I was looking for the reason why the percentages calculated with all_data were different from calculating them separately. Finally found the answer here.

Thanks so much for discussing this issue. I’ve encountered the same thing while working with the data, and I was wondering what went wrong with my codes. Yet, when I calculated the number of rows of visit_cart, it’s exactly 2000 rows. The number became different only when I combined all tables into all_data.

At first, I thought there were some problems with my calculations because I did it differently compared to the video. So I revised my codes and followed the same way the guy did. And both ways yielded the same results: 82.6%, 25.31% and 16.8% respectively. Anyone has the same results?

Also, my other question here is whether we should drop the rows where user_id is duplicated since one user can leave and comeback. And this should be considered valid visits though.

My codes look a bit different though. Could anyone review these lines for me? Much appreciated.

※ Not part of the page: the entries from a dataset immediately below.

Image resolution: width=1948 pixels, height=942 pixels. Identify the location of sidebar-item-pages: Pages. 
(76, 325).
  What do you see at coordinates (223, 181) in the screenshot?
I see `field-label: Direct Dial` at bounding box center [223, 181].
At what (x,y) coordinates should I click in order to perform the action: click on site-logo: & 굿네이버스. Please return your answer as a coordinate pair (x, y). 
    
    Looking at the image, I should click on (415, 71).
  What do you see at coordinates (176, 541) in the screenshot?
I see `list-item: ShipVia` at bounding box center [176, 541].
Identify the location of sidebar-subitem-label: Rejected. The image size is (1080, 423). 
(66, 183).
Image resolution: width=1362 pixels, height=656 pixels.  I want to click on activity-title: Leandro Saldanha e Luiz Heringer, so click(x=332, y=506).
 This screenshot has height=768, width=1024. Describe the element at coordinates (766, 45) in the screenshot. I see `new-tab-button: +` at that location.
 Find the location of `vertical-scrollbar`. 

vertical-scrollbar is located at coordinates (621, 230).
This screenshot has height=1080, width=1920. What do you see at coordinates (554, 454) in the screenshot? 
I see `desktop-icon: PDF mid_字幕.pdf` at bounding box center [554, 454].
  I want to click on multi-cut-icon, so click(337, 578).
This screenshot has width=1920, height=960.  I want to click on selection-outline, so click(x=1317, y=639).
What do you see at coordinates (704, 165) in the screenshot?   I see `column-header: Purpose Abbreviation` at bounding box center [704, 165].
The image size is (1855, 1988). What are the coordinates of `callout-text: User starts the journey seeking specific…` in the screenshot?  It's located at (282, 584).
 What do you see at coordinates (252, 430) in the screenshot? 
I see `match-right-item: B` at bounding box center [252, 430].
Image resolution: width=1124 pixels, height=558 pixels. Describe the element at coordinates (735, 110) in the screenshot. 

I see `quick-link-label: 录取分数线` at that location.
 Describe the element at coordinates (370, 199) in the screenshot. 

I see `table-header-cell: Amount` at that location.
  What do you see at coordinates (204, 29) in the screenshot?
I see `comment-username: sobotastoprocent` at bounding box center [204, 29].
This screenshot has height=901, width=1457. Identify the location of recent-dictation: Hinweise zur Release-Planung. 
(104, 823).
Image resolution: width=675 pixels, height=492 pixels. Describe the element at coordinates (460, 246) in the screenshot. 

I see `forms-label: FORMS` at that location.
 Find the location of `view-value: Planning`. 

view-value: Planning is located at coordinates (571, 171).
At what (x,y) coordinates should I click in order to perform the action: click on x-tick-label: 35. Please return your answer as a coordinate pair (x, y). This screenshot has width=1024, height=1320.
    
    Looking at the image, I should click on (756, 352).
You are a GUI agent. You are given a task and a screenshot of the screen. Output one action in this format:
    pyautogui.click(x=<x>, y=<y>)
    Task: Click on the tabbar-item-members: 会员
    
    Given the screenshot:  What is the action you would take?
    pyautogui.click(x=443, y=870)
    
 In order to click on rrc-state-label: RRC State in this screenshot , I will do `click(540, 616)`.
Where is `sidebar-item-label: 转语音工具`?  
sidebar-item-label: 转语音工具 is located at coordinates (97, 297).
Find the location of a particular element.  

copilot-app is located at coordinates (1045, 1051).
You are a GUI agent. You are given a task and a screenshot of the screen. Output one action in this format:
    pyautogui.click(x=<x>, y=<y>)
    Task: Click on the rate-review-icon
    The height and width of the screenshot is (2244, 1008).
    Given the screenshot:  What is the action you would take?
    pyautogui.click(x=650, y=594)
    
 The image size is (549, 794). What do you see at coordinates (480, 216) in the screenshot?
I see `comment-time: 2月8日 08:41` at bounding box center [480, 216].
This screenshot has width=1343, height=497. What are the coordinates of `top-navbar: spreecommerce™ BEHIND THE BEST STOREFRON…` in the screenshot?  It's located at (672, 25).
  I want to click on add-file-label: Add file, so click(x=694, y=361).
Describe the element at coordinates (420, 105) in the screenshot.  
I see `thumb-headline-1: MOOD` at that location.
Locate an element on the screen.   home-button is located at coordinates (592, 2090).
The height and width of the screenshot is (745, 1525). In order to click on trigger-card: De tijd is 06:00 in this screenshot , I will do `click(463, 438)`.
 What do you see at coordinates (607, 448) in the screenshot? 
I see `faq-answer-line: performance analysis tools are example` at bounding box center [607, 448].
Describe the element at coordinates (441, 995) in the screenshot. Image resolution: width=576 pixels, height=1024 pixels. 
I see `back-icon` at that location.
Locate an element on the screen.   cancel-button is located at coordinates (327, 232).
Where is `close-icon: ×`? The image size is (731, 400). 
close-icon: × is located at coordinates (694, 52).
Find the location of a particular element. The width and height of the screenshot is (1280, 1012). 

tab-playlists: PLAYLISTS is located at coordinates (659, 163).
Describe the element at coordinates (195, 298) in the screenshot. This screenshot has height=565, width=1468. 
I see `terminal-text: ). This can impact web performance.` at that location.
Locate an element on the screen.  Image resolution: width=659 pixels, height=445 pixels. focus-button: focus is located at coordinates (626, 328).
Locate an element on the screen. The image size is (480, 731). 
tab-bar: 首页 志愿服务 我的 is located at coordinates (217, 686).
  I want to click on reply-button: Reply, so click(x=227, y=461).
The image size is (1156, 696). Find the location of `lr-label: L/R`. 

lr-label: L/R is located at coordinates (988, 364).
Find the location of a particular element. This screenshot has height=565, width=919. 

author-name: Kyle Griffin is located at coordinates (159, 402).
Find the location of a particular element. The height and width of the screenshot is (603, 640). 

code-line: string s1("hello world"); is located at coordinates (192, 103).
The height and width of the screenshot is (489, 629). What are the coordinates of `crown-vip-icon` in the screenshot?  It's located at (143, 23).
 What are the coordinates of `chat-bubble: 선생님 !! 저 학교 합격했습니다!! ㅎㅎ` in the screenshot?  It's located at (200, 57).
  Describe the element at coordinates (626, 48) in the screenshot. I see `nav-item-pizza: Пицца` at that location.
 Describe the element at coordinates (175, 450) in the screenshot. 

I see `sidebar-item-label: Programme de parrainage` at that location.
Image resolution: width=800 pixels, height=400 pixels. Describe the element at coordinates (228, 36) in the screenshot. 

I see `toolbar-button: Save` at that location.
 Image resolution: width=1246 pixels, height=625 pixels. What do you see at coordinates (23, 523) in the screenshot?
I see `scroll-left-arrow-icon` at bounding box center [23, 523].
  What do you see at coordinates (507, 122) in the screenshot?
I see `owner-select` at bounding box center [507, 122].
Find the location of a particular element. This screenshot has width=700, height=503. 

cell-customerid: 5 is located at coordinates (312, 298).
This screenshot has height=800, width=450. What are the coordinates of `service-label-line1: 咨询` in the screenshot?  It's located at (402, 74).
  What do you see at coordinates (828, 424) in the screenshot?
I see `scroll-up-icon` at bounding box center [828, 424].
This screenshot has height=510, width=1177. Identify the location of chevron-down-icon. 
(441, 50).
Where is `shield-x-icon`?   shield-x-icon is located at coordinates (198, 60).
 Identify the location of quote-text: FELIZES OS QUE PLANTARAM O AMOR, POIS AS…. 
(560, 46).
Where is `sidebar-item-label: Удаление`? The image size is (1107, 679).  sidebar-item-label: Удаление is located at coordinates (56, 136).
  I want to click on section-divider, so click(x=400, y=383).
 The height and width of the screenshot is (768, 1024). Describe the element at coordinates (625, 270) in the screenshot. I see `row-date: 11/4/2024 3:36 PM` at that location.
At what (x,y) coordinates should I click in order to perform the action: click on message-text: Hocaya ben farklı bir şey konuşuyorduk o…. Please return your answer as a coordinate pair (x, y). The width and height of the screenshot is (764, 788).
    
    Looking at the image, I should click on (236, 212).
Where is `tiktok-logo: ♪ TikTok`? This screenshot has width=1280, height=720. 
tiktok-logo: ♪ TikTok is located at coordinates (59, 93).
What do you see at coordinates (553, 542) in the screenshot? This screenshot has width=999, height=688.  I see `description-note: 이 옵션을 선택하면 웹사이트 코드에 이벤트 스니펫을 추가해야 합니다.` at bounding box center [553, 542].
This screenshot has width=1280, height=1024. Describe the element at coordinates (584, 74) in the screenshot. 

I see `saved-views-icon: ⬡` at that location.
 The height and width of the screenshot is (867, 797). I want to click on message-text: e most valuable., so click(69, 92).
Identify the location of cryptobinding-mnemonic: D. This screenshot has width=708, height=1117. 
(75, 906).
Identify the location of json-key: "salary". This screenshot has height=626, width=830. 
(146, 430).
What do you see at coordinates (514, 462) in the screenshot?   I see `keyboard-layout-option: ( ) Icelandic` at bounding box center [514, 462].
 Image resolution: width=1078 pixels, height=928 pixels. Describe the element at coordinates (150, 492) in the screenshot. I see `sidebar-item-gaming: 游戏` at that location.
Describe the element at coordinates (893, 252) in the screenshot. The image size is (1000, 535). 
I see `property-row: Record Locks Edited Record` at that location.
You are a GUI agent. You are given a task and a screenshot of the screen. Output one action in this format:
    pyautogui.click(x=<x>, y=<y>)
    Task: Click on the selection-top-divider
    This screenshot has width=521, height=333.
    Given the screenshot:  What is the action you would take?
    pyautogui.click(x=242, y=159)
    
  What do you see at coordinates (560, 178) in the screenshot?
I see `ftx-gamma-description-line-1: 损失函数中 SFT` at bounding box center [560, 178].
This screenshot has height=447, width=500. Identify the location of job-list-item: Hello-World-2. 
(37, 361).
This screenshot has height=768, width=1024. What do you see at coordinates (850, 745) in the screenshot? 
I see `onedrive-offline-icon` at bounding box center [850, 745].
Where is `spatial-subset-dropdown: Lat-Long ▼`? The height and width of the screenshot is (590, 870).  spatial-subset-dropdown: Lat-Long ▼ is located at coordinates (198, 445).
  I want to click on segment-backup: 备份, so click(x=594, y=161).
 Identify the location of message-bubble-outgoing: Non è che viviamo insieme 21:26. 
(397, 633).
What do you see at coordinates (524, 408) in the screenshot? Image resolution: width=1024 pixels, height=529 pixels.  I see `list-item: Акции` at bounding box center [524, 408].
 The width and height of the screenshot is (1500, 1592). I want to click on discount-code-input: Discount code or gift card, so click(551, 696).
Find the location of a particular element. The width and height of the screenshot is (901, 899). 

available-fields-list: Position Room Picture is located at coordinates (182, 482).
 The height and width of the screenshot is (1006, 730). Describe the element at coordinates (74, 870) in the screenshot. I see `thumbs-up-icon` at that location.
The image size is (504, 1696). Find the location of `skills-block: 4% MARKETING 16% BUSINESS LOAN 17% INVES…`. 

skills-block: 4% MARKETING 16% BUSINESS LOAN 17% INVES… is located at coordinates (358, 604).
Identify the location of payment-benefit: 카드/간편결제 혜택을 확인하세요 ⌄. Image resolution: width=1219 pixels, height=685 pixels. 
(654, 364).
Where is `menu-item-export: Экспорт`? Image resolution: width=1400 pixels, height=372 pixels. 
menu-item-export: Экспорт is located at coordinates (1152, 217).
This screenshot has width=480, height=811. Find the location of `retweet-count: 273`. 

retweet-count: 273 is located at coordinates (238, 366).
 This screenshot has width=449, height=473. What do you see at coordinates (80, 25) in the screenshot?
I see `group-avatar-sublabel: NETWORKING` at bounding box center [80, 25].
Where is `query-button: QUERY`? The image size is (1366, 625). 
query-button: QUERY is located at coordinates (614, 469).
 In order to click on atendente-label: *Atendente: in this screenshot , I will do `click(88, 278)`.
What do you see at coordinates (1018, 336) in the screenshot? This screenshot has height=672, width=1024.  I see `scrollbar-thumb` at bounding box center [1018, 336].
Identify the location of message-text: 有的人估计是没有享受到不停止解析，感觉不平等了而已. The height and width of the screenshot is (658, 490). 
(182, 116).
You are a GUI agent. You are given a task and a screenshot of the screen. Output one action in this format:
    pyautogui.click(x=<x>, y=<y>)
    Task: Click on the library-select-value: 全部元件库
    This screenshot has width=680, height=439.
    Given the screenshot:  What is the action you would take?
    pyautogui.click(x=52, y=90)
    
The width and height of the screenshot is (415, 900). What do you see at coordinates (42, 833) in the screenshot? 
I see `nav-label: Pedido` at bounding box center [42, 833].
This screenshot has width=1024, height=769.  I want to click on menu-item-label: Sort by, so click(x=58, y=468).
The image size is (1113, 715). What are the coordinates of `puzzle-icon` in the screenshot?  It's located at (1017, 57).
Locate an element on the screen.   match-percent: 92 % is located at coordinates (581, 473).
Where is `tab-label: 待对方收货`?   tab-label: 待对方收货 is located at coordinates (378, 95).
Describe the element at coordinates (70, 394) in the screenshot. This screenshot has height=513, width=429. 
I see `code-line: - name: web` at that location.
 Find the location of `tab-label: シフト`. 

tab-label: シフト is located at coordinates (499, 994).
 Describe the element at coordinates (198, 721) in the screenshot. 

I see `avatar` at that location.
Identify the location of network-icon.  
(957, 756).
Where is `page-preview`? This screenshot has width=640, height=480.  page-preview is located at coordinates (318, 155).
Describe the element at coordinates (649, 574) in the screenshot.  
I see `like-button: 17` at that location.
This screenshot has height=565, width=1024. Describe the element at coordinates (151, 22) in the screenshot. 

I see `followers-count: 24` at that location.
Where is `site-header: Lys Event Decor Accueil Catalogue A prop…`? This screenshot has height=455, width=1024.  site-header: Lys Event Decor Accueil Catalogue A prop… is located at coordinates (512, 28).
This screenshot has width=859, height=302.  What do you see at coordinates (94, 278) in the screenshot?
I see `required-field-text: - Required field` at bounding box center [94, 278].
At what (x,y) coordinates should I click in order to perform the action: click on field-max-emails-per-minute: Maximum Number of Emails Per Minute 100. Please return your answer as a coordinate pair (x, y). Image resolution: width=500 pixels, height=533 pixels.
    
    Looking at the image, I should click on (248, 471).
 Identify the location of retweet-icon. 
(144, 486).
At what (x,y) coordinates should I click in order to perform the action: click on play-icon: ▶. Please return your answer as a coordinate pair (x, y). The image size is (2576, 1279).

Hey man. Interestingly, after cleaning the data using .drop_duplicates(), I got the same results as yours.
Yet, probably our solutions are problematic since we don’t know if we should drop all the duplicates or not.

all_data = visits.merge(cart, how='left').merge(checkout, how='left').merge(purchase, how='left').reset_index(drop=True)
all_data.drop_duplicates(subset='user_id', inplace=True)

Here is my code, btw:

I got the same answers as you. I’m learning still, but your solution to use nunique was more efficient than what I did which was to groupby and then count.